I don’t know if it’s because I have a best friend who is dirty blonde and from Seattle, because River Phoenix is (as both an actor and a person ) so compelling, or because the aesthetics are real and just right, but somehow this film stirs in me an emotional curiosity that I have not felt for some time.
I believe every artist’s work can be imagined as an arc. Zoom in and, as with a sound wave, you will be able to see microscopic squiggles, ups and downs that form the greater arc. Always the artist is working toward what he or she imagines to be his or her most significant work, but it is almost as though there is an unseeable force, something that may be classified as fate or zeitgeist, guiding the situation. At some point, without warning and without an awareness of it happening, all of the pieces will fall into place (the right people, the right context, the right content) and the artist will make the undeniable thing that has been building inside for so long: a classic.

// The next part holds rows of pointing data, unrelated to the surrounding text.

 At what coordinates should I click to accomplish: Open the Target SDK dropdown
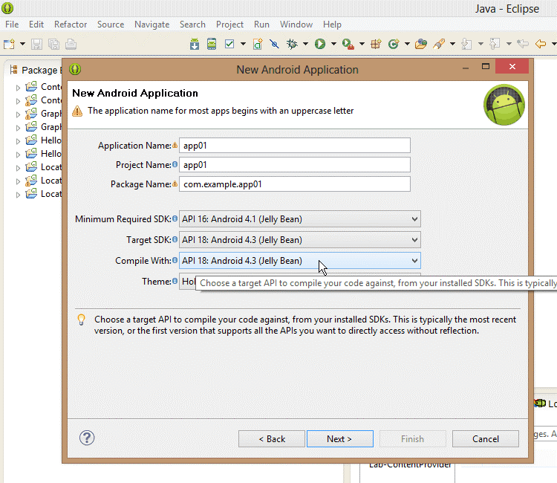click(x=299, y=240)
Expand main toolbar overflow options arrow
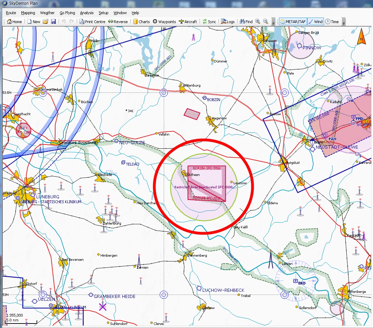 click(x=273, y=22)
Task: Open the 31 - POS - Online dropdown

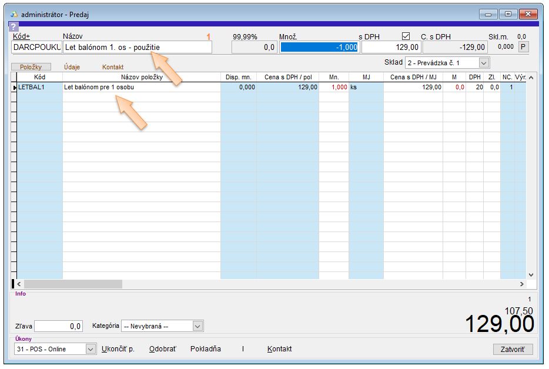Action: [91, 349]
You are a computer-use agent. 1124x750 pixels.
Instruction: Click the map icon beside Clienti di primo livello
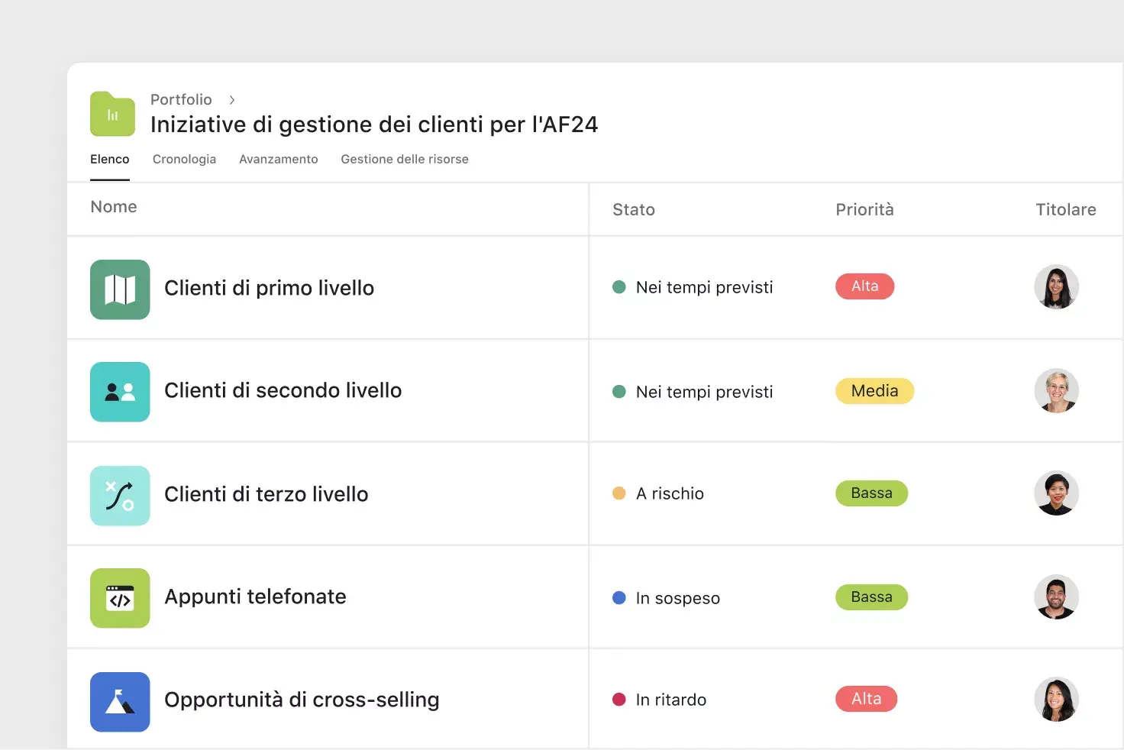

My Own Private Idaho is magical because it is fantastical yet moves like real life. The slow peeling back of the onion-like layers of River Pheonix’s character is far more effective than any sensory onslaught with swelling music and tear-jerking imagery. He is, in looks and emotional aspect, like James Dean—someone you want to love and be loved by, a tough exterior encasing great intellect and tenderness, someone you want to bring close and protect from the world.
What I draw from My Own Private Idaho is that the human experience is a great story unto itself: the equal mysteries of your closest friend and the universe at large. Great art takes that mystery, that deep, penetrating sadness and joy and desire for completeness, and translates it into a powerful vibration, which can be felt in the body for days, months, years, or even a lifetime.